_What is expected_. Rewrite the passage on psychology training from "I'm trained as" through "failed this boy.", changing "supervisor" to "mentor".

_Text provided_.
_____

I went away thinking I might not be suited for this work. I should quit while I'm ahead. Sixth-grade thoughts of being a hard worker, but 'not so smart', came roaring back. In that moment I doubted everything I'd done all year.


I'm trained as a behaviourist, my supervisor was Freudian. Looking back, I speculate discipline differences may explain some of her response. It was 1988, a time when most of psychiatry was still framed through a prism of illness, not wellness. In part, a hold-over from World War II when soldiers returned home, 'shell-shocked'. The urgent need to repair thousands of damaged minds grew the business of psychology into a well-funded government enterprise. Illness driving development.


My program focused entirely on the study of, "CBT", cognitive behavioral therapy. The protocol was in its early stages, not yet widely understood, not always well received. Allowing for a more optimistic view of what makes us human, I believed it was the most rational, reasonable approach, but on that day, my faith was shaken. Traveling home I was filled with remorse and sadness, thinking I'd failed this boy.

_____

_Collected data_.
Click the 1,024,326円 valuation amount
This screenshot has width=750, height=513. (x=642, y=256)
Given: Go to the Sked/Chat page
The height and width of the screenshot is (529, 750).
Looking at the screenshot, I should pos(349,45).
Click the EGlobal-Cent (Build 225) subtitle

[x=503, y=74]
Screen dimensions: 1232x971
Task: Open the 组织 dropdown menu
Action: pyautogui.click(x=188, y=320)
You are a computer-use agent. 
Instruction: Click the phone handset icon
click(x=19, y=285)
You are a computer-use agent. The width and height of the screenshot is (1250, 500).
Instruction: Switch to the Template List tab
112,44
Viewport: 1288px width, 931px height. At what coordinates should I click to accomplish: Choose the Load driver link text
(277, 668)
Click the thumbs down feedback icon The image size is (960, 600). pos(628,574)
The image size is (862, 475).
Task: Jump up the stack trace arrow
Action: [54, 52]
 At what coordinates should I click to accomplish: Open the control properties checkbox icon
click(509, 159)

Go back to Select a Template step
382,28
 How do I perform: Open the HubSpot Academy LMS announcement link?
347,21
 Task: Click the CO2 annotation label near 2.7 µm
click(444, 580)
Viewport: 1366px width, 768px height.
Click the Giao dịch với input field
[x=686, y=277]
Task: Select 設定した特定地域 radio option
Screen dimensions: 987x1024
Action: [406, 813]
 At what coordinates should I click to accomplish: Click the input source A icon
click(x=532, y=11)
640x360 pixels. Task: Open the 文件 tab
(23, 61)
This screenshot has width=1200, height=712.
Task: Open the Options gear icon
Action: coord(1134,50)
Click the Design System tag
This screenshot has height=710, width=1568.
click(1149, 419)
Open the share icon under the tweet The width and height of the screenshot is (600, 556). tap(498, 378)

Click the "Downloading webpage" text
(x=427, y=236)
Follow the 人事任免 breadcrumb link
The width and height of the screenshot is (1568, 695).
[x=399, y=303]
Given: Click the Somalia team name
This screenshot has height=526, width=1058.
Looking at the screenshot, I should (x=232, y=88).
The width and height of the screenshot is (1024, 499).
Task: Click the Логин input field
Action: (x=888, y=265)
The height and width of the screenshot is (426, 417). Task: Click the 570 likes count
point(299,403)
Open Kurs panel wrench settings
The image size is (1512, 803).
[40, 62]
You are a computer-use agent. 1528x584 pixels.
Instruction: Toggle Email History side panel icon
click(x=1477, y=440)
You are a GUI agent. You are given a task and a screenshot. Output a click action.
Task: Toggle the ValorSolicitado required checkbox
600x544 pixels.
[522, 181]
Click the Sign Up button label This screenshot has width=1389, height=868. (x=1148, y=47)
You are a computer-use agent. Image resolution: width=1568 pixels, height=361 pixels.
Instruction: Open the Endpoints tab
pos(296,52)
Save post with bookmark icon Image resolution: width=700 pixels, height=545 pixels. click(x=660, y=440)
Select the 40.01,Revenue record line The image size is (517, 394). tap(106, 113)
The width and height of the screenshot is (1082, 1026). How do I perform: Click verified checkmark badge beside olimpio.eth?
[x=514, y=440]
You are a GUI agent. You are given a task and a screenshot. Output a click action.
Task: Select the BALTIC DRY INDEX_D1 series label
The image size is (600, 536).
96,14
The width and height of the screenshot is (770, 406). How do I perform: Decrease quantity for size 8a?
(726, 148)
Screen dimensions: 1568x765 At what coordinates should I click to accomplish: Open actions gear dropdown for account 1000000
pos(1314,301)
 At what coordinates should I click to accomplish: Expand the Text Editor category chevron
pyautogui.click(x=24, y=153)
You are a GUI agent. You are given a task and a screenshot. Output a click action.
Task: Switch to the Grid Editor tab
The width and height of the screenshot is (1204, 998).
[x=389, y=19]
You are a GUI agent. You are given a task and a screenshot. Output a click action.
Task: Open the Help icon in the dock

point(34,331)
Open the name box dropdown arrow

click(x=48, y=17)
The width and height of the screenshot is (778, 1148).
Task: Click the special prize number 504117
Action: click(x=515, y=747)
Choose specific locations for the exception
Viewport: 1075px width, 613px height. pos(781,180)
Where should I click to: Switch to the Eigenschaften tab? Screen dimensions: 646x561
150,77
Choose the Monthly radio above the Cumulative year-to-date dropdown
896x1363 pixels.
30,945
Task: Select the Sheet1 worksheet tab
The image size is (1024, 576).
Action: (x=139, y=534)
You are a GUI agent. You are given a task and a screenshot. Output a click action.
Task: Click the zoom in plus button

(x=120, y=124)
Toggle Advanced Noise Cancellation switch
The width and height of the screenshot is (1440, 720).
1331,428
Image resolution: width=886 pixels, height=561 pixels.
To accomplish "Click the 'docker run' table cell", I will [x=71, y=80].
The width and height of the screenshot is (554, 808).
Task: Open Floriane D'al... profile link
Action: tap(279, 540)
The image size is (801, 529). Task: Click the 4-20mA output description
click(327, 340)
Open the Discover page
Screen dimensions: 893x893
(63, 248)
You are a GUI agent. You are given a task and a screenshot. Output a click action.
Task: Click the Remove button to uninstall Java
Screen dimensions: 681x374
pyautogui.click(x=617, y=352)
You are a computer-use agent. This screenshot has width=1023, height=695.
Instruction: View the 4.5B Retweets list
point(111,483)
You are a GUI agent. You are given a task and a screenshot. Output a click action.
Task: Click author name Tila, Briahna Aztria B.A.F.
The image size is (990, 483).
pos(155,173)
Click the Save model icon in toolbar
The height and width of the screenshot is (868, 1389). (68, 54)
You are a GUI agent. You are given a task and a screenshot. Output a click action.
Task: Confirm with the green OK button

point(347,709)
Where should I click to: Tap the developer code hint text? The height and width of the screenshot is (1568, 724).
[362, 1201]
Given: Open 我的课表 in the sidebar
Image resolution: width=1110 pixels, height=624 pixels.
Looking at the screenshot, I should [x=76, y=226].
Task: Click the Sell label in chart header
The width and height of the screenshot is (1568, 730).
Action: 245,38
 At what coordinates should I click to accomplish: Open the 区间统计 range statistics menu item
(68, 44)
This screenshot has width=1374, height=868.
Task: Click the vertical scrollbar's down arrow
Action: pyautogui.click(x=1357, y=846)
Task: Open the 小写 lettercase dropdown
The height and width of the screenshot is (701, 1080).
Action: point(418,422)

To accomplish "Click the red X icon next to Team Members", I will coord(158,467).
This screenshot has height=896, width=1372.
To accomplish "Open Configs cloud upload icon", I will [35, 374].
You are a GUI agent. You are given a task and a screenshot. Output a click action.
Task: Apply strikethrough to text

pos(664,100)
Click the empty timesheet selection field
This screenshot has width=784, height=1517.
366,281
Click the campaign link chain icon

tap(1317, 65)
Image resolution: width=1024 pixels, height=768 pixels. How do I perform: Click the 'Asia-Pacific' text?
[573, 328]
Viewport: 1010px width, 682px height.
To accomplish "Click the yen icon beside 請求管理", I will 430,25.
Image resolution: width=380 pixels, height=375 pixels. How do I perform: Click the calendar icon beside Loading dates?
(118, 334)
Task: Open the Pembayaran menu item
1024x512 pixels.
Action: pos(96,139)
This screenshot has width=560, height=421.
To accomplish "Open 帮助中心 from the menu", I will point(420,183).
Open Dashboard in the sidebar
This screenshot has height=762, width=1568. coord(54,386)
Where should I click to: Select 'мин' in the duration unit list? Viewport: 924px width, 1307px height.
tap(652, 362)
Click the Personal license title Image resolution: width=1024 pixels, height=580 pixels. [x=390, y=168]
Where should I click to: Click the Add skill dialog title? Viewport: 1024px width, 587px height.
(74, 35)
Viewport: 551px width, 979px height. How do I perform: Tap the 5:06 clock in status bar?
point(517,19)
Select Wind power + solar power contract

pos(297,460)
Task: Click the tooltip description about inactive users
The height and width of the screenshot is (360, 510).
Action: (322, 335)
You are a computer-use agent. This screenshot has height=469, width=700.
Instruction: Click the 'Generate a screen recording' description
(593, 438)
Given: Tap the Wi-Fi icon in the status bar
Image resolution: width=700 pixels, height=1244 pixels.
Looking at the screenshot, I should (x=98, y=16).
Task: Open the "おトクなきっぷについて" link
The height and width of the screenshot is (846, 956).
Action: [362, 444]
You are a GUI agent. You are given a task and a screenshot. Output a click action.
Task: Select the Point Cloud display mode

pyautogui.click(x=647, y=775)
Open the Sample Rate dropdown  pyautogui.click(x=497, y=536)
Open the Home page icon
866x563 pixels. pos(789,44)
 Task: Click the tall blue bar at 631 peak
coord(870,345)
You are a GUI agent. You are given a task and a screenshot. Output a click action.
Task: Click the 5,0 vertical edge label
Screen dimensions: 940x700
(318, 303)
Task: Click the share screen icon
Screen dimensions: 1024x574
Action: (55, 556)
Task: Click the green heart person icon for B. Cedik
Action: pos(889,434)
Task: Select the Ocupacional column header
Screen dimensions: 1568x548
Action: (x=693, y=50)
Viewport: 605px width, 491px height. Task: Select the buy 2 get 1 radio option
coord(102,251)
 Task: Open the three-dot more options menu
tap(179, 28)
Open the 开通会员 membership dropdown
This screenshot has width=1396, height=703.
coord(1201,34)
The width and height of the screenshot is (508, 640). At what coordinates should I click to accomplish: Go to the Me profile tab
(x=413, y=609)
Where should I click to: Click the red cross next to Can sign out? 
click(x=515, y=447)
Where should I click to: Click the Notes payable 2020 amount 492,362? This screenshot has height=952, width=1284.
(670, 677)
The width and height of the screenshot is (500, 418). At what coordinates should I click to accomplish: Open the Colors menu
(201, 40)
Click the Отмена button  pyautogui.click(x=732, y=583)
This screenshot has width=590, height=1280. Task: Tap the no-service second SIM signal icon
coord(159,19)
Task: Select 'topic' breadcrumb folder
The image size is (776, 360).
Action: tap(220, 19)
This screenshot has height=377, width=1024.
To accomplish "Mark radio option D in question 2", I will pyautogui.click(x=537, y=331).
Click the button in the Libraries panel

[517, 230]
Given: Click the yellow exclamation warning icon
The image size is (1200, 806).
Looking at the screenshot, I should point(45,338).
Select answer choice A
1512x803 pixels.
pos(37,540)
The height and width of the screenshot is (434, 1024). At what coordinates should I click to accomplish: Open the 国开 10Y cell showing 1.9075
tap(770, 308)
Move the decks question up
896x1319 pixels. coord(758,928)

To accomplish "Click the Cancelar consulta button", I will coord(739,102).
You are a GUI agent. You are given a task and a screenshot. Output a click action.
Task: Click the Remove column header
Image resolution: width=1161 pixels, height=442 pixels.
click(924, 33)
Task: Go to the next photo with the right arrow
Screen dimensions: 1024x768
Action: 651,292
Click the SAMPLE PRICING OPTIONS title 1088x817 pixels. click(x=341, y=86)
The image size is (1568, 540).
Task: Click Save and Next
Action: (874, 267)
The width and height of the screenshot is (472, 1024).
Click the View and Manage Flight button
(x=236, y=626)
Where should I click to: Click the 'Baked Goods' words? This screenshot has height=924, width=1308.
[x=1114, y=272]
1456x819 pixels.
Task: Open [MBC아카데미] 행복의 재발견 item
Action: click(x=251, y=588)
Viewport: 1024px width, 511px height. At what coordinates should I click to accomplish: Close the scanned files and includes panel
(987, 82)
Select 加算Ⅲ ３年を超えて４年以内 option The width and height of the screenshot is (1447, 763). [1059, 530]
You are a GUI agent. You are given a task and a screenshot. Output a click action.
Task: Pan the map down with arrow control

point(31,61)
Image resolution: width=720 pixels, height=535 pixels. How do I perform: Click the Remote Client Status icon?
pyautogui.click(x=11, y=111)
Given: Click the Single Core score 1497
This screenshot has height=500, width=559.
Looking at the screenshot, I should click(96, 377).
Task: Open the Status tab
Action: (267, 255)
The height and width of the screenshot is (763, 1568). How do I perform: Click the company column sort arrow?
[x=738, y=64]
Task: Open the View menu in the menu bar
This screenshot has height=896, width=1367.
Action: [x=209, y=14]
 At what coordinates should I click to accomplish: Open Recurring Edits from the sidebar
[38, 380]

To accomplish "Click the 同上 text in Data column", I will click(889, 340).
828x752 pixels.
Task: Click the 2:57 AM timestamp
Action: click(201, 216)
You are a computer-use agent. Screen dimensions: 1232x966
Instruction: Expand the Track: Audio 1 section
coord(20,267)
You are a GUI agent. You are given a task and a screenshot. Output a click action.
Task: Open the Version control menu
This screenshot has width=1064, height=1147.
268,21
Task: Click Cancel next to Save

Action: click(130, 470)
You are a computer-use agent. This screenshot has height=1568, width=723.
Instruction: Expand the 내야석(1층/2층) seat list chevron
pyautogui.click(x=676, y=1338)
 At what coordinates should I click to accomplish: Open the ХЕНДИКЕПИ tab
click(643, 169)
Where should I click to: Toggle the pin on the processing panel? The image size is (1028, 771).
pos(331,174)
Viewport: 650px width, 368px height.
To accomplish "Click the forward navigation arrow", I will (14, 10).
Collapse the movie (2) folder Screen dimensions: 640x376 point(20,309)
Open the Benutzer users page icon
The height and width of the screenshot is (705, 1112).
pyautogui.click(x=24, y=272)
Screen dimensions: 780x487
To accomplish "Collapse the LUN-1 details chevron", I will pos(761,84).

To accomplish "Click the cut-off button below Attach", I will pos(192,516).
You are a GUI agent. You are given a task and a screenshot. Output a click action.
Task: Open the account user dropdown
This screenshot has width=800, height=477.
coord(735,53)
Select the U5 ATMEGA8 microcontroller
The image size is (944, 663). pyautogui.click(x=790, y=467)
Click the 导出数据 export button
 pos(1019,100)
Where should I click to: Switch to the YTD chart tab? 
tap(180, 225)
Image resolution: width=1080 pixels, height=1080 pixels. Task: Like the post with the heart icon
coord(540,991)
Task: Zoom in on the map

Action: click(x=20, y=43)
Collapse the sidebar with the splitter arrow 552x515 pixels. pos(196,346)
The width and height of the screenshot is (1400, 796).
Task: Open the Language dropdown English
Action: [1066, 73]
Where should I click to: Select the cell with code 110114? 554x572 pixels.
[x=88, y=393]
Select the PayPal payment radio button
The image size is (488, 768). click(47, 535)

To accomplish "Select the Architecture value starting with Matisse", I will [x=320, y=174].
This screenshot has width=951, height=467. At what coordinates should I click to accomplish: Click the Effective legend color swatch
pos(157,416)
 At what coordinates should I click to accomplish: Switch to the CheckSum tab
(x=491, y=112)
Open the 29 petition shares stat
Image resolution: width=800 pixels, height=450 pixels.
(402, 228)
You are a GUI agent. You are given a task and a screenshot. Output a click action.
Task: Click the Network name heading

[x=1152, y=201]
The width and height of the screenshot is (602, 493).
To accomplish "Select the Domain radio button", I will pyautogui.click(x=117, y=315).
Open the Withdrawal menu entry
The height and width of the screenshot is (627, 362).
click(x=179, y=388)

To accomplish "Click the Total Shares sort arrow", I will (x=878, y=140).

_____

_Solution for this task_.
I'm trained as a behaviourist, my mentor was Freudian. Looking back, I speculate discipline differences may explain some of her response. It was 1988, a time when most of psychiatry was still framed through a prism of illness, not wellness. In part, a hold-over from World War II when soldiers returned home, 'shell-shocked'. The urgent need to repair thousands of damaged minds grew the business of psychology into a well-funded government enterprise. Illness driving development.


My program focused entirely on the study of, "CBT", cognitive behavioral therapy. The protocol was in its early stages, not yet widely understood, not always well received. Allowing for a more optimistic view of what makes us human, I believed it was the most rational, reasonable approach, but on that day, my faith was shaken. Traveling home I was filled with remorse and sadness, thinking I'd failed this boy.